**What needs to be done**: Which lines below contain the word "folder", matching case? Copy each of them.

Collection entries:

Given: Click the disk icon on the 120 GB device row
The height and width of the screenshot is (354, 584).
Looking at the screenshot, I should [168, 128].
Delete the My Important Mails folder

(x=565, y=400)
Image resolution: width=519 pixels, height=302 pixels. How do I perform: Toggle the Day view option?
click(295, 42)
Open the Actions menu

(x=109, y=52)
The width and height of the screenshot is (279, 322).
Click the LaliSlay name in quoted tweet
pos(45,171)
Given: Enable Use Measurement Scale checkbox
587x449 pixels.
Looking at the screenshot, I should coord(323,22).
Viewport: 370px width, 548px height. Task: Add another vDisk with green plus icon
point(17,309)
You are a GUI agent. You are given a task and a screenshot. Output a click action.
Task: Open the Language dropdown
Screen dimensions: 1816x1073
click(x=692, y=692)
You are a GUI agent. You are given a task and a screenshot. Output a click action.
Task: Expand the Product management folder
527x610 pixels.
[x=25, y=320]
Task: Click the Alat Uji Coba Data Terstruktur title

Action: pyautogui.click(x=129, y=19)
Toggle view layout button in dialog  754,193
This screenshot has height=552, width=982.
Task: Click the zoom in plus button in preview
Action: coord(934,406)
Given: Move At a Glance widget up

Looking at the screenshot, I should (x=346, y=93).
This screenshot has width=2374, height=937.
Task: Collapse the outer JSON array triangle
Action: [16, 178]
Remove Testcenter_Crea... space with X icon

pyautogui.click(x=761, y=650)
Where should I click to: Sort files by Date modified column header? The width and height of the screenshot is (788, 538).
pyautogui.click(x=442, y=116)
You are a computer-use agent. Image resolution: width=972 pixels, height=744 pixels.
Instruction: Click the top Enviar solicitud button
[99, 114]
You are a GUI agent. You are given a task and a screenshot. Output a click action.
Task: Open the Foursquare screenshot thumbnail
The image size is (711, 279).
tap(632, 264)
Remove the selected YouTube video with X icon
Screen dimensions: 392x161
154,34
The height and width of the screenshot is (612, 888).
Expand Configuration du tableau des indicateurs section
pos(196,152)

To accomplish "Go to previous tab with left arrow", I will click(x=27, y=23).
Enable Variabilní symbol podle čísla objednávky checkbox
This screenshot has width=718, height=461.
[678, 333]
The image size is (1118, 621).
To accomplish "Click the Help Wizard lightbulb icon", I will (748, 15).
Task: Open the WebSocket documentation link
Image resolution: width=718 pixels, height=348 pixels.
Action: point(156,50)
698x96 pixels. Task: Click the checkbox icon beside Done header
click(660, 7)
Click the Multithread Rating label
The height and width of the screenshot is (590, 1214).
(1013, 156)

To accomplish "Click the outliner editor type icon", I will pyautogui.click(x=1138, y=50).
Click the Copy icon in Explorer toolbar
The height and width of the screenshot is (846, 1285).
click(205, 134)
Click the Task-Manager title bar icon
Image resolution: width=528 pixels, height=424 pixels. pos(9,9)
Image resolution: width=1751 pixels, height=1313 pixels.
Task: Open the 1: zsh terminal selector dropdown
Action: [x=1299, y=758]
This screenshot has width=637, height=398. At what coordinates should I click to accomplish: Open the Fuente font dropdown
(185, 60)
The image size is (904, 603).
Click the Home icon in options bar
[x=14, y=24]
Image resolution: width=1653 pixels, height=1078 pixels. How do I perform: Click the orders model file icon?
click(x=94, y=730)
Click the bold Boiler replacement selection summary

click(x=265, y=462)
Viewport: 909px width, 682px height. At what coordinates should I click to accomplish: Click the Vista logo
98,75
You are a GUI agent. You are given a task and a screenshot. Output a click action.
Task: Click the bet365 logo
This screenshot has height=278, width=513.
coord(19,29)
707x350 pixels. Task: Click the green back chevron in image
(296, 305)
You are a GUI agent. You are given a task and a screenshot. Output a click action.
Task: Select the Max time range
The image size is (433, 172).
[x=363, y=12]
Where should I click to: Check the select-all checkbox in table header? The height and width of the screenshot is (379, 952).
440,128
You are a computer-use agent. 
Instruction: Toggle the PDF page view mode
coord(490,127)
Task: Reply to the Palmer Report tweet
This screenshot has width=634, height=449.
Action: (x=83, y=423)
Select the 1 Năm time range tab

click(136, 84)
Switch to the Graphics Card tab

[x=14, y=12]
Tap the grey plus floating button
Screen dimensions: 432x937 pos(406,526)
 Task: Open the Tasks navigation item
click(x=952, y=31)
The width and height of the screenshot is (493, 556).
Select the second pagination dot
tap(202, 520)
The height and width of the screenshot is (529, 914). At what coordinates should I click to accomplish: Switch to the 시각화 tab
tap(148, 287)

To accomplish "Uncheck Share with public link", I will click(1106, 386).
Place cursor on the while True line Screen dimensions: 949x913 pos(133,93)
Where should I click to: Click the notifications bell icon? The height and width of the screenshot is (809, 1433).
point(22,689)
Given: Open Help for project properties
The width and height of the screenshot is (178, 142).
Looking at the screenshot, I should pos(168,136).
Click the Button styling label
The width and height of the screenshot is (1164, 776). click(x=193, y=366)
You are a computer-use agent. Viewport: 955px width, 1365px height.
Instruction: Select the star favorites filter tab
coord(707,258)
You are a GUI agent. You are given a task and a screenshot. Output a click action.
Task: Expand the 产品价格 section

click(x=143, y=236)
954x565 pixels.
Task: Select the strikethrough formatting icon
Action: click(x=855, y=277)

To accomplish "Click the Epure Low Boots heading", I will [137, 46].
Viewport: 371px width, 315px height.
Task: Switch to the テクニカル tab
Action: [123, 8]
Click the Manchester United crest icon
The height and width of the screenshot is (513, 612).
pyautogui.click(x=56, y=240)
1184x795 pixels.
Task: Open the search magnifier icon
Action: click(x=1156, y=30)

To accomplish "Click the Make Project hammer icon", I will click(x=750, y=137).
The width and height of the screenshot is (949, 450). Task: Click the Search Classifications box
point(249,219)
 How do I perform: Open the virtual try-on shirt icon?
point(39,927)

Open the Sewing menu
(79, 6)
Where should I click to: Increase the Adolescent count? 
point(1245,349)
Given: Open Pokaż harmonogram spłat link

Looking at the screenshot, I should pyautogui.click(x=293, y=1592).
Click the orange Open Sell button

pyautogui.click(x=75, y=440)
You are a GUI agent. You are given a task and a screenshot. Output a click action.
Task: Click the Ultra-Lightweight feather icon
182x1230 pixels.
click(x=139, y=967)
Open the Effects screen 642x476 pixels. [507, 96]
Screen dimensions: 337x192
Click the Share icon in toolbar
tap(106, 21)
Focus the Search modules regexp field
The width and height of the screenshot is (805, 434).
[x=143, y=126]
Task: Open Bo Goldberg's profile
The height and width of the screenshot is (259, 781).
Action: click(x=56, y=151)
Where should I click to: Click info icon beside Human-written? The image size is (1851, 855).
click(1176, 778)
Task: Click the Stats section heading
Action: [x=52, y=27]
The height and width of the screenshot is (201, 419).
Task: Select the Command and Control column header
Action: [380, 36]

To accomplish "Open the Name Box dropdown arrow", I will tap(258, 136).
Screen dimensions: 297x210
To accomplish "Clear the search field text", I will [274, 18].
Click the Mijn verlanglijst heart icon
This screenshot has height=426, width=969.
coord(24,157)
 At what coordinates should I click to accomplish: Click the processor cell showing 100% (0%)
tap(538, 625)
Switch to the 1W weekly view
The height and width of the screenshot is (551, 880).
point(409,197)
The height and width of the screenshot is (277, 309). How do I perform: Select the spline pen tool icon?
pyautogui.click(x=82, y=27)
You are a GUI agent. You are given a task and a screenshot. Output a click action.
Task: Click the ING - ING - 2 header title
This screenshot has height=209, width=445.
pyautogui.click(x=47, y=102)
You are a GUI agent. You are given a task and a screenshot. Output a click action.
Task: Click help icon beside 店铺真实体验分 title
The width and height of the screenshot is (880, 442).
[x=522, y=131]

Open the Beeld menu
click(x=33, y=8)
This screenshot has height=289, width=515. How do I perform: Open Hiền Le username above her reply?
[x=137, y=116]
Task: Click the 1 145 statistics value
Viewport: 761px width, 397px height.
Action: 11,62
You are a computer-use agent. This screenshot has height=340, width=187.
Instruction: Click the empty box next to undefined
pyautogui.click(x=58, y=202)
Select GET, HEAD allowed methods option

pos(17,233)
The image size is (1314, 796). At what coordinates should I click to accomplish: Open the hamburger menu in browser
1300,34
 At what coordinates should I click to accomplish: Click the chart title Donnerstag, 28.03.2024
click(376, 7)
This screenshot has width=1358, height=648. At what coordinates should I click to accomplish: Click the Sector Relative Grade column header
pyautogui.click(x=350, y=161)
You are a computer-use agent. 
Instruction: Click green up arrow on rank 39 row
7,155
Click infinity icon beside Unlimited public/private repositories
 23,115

**Result**:
Delete the My Important Mails folder
Task: Expand the Product management folder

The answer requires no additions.